*WORK ORDER*: In the records below, find the line containing "Află mai multe (214, 1292)", then reproduce that line and every one after it to the end, exactly and alone.

--

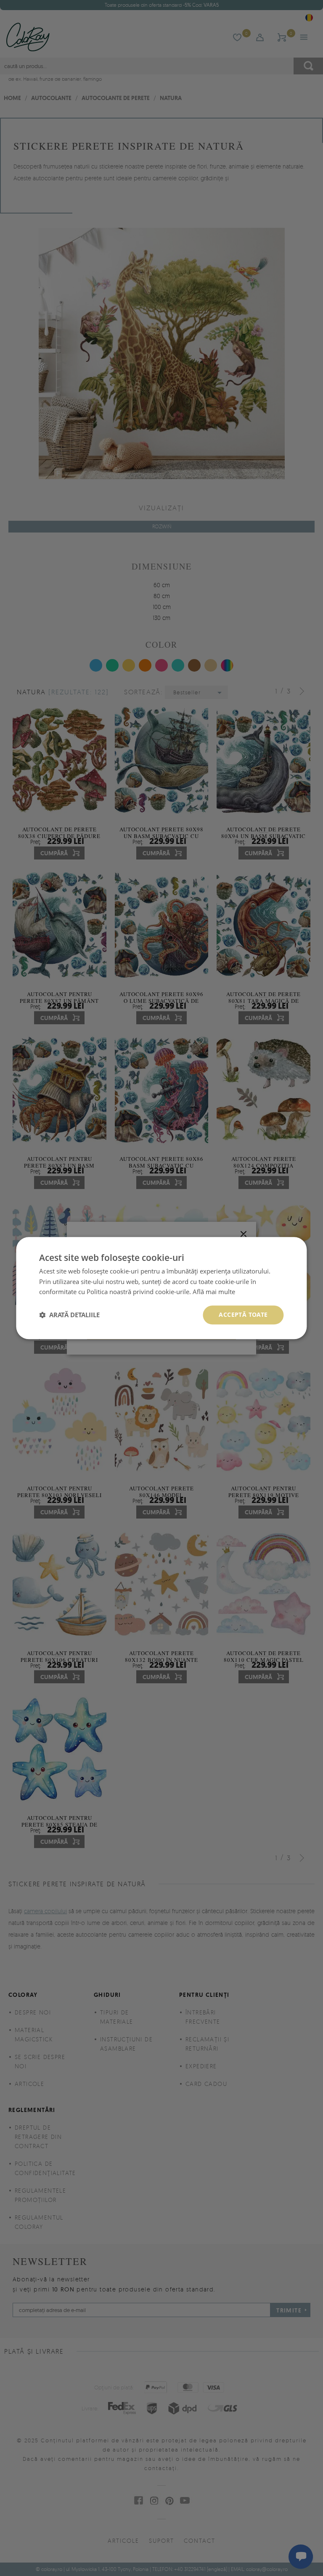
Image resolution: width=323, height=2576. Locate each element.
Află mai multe (214, 1292)
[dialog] (161, 1288)
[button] (69, 1315)
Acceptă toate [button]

--

*ANSWER TO THIS TASK*:
Află mai multe (214, 1292)
[dialog] (161, 1288)
[button] (69, 1315)
Acceptă toate [button]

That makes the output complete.